Vietnam strongly commits to climate change response ahead of COP26

Vietnam's President Nguyen Xuan Phuc addressing  the 76th Session of the U.N. General Assembly in New York City on September 22, 2021 (

Vietnam’s President Nguyen Xuan Phuc addressing  the 76th Session of the U.N. General Assembly in New York City on September 22, 2021 (

By Phong Lan Dantri Online Newspaper, Vietnam

HANOI: As one of the most vulnerable countries to climate change, Vietnam is determined to respond to climate change with lots of activities and commitments being made by local authorities and people.

The United Nations Development Programme (UNDP) in Vietnam on October 22 launched a news portal on climate change for local young people. The event, which was held virtually ahead of the 26th UN Climate Change Conference of the Parties (COP26), saw the participation of more than 2,400 Vietnamese youths from different regions.

The portal provides a learning space for young people to access reliable, accurate and contextual information in Vietnam on climate science, agriculture and forestry, energy, waste, circular economy and climate policy. It reshapes and updates climate science and policy into youth-friendly learning themes.

A report launched in August by UNICEF showed that children and young people living in Vietnam are among those most at risk of the impacts of climate change, threatening their health, education, and protection.


A screenshot of the news portal on climate change for Vietnamese young people

The report found that Vietnamese children are highly exposed to air pollution and flooding. It calls for investments in climate action and environmental protection that will secure development gains and ensure a sustainable future for children. In addition, measures such as a COVID-19 green recovery, improved access to safe water, and climate education can make a significant difference in our ability to safeguard children’s futures from the impacts of climate change.

Speaking at a UN Security Council discussion on climate security during the 76th Session of the UN General Assembly in New York City late September, Vietnamese State President Nguyen Xuan Phuc also pointed out that Vietnam was among the countries most affected by climate change and underlined the country’s commitment to fight it and develop a sustainable, green economy with low carbon emissions.

The devastating impacts of climate change are sparking conflicts and geopolitical instability, which directly affects peace, security and development in several areas around the world,” he said, urging the UN Security Council to build evaluation and climate security warning systems so that threats could be identified early on and become the basis for policymaking on a global level.

He called for using warning systems and environmental databases to battle climate change.

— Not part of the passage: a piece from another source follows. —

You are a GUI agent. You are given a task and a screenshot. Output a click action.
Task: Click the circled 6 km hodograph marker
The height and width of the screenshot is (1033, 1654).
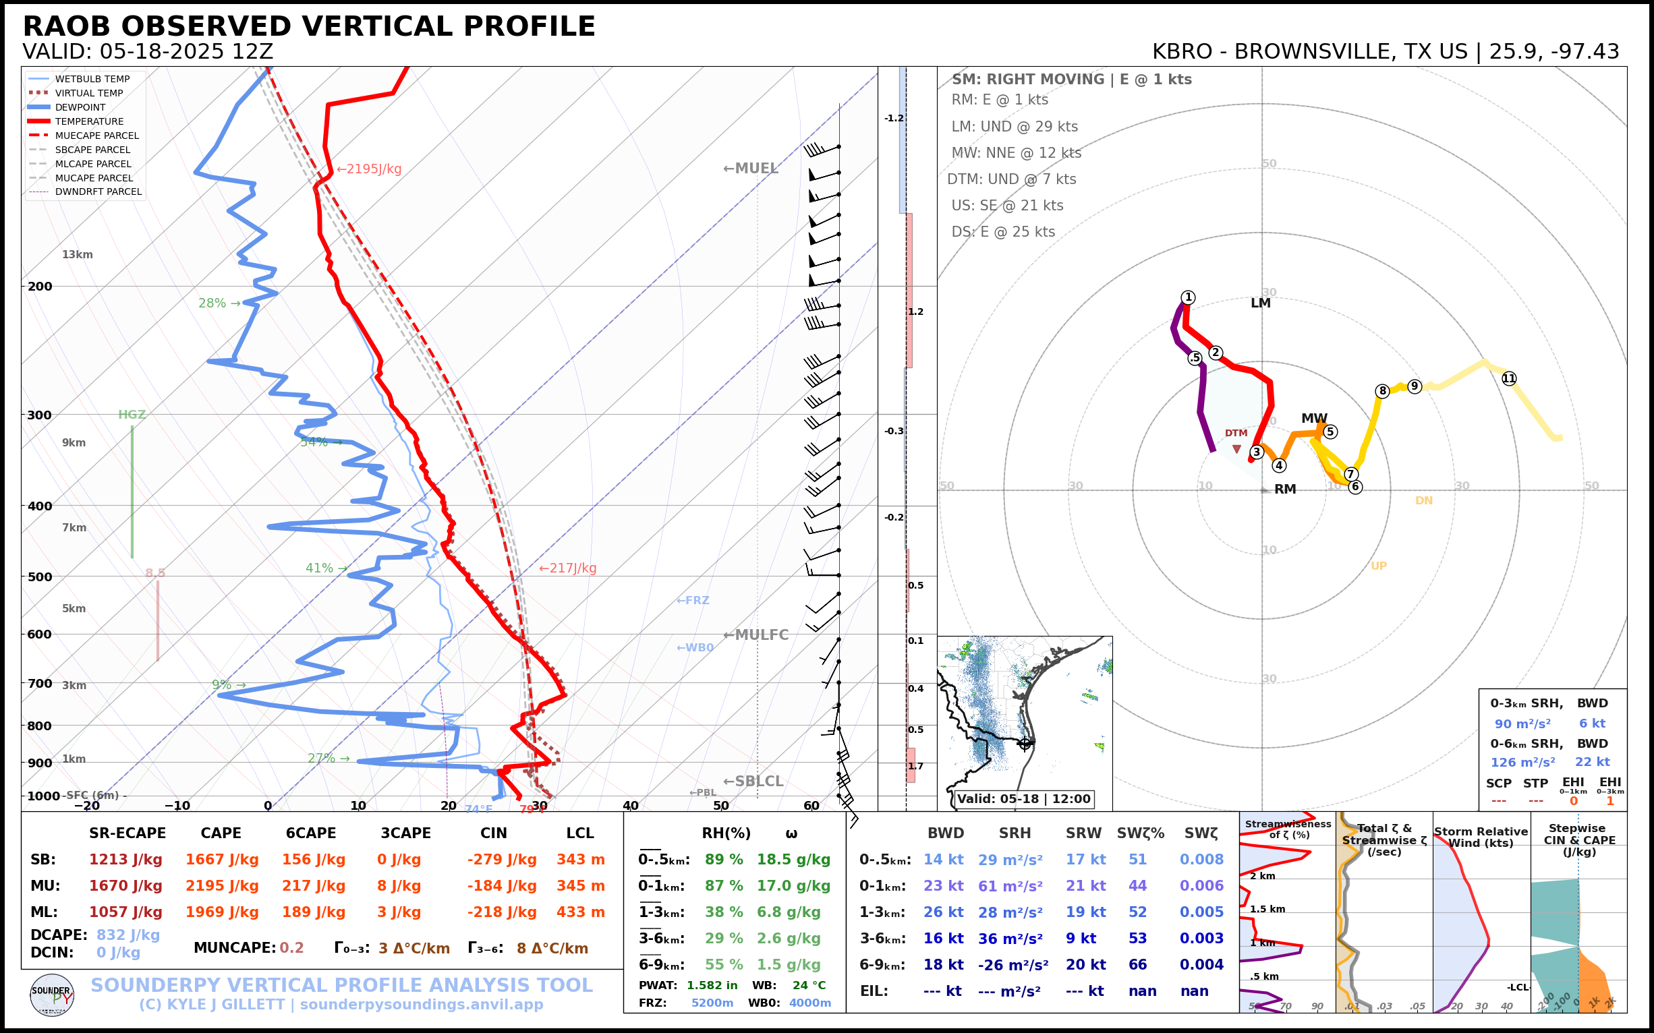[1355, 487]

Many studies and surveys in recent years have shown Vietnam is among the economies most impacted by climate change.

The Global Climate Risk Index report ranked Vietnam 13th among the economies most affected by climate change between 2000 and 2019. The country’s southern economic hub of Ho Chi Minh City could be underwater by 2050 and millions of people in the Mekong Delta region—the country’s largest rice basket—could be forced to flee coastal areas.

Quang Tri was hard hit by floods last year (Photo: Dantri)

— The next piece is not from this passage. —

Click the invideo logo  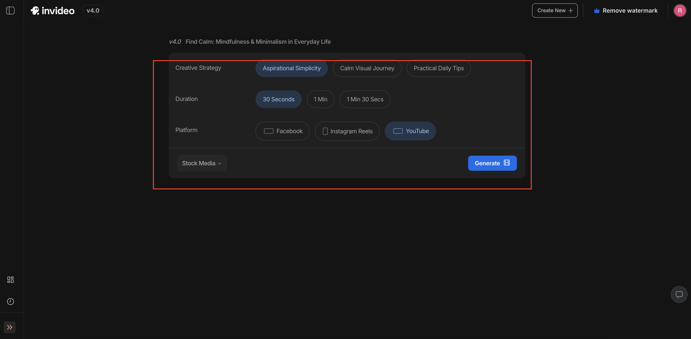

Quang Tri was hard hit by floods in 2020 (Photo: Dantri)

By 2100, climate change could impact more than 12% of the Vietnamese population and reduce growth by 10%. Therefore, the Vietnamese government considers the response to climate change a vital issue and has implemented environmental policies to better cope with these risks.

In response to the Intergovernmental Panel on Climate Change (IPCC)’s report on climate change in 2021 released early August, Deputy Spokeswoman of the Vietnamese Ministry of Foreign Affairs Pham Thu Hang said that Vietnam is determined and strongly committed to responding to climate change, including proactive adaptation and reduction of greenhouse gas emissions in accordance with the country’s commitments to international community.

And Vietnamese Prime Minister Pham Minh Chinh, during a phone talk with US Special Presidential Envoy for Climate John Kerry on October 8, also affirmed Vietnam’s commitment to coping with climate change, including shifting to a low-carbon economy, easing reliance on coal-fueled power and increasing the rate of renewable energy.